TOKYO (Reuters) - Japanese electronics group Toshiba Corp. (6502.T) and Fujitsu Ltd. (6702.T) said quarterly operating profit dropped on sharp price falls in microchips and hard drives, and forecast steeper price declines to come.
Like its rivals, Toshiba, the world’s second-biggest maker of NAND-type flash memory, said the pace of NAND price falls would pick up even more in January-March. It expects chips to be 70 percent cheaper by the end of March than they were a year ago.
NAND maker Hynix Semiconductor Inc. (000660.KS) of South Korea on the same day said it expected prices to fall by a third in the current quarter alone.
Toshiba, which is betting big on nuclear energy with its purchase of a stake in U.S. Westinghouse, cut its operating profit forecast for the year to March to 250 billion yen ($2.1 billion), down 7.4 percent from its October forecast and below a consensus estimate of 262.3 billion yen by 18 analysts polled by Reuters Estimates.
“The chip market is a race against very quick price falls,” Toshiba Director Fumio Muraoka told reporters. “It’s going to be tough.”
Toshiba’s operating profit came to 55.91 billion yen in the quarter ended December 31, down 12 percent from the year-earlier period.
But after logging gains of 55 billion yen from sales of its stakes in group firms Toshiba Ceramics Co. 5213.T and GE Toshiba Silicones Co., the company posted a quarterly net profit of 72.43 billion yen, triple last year’s.
Toshiba seeks to focus more resources on NAND and nuclear power, but that strategy is making the company vulnerable to price falls as NAND awaits the next killer application to follow Apple Inc.’s (AAPL.O) iPod.
Toshiba plans to bet 1 trillion yen on chips in the three years to March 2009 to catch up with South Korean rival Samsung Electronics Co. Ltd. (005930.KS), and Fujitsu is seeking synergies between its consulting business and sales of its servers and hard drives.
Before the earnings announcements, Toshiba shares closed down 1.3 percent and Fujitsu shares closed down 1.52 percent, while the benchmark Nikkei average .N225 fell 0.6 percent.
Fujitsu, Japan’s fourth-largest electronic conglomerate and developer of the Tokyo bourse’s trading system, said its operating profit fell to 7.12 billion yen, down 43.5 percent from the previous year, as price falls negated record unit sales of hard drives and servers.
The company lowered its sales forecast to 5.1 trillion yen, down from an October forecast of 5.2 trillion yen, while keeping its profit forecasts, near market estimates.
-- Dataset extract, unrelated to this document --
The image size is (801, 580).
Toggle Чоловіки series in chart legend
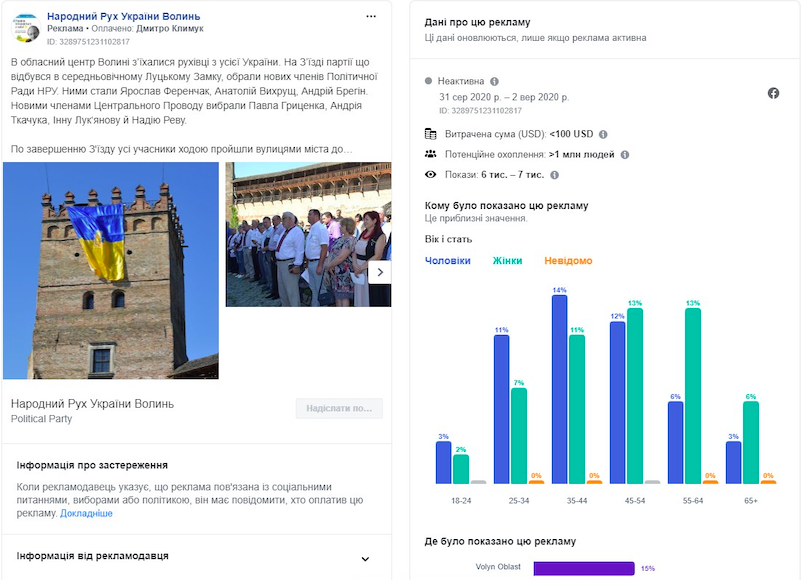click(x=447, y=261)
Fujitsu is eyeing increased spending by Japanese financial companies to make up for revenue falls due to price falls in mobile handsets and other hardware.
Investors want to see if Fujitsu will be able to raise software systems profits like domestic rivals Nomura Research Institute Ltd. (NRI) (4307.T) and NTT Data Corp. (9613.T), which are benefiting from brisk domestic IT orders, said Masayuki Kubota, fund manager at Daiwa SB Investments, adding that Fujitsu shares have underperformed its competition.
Toshiba shares gained 1.2 percent in the October-December period and Fujitsu lost 4.1 percent, while Tokyo's benchmark Nikkei average .N225 rose 6.8 percent.